PROBLEM TO WORK ON -
Count the lines of the data that have the word "right", then report the number without anything else.

++++++

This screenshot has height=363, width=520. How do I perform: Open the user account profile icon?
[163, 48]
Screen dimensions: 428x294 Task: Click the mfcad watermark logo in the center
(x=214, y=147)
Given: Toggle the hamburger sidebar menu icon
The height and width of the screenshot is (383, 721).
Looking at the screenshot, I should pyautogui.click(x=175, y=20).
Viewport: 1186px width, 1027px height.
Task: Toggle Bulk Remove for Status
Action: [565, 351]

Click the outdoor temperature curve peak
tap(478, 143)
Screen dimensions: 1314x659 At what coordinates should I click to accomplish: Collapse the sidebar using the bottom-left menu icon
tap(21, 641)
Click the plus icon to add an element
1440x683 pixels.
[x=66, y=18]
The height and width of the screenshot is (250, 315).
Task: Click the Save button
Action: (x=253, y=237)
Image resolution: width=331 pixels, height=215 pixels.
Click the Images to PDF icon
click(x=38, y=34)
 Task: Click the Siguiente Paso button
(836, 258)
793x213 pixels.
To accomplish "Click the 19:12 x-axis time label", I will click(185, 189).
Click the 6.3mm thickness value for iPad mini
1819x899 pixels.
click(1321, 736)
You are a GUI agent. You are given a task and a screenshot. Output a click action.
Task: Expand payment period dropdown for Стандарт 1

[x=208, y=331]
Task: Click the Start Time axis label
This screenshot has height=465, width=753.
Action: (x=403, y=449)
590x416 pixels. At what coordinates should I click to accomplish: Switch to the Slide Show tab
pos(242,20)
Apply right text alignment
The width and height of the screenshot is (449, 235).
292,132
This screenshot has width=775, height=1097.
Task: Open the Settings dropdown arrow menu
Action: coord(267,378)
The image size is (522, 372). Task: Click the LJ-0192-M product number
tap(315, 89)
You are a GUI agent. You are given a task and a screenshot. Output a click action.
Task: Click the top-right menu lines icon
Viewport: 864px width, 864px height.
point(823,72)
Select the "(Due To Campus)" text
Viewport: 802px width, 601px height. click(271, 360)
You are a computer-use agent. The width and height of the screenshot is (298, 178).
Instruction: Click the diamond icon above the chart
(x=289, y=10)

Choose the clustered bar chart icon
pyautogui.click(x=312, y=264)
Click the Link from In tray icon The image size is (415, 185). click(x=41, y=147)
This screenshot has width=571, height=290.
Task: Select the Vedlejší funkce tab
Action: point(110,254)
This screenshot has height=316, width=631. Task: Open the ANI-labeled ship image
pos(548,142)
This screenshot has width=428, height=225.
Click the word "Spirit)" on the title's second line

++++++

WRITTEN SOLUTION -
2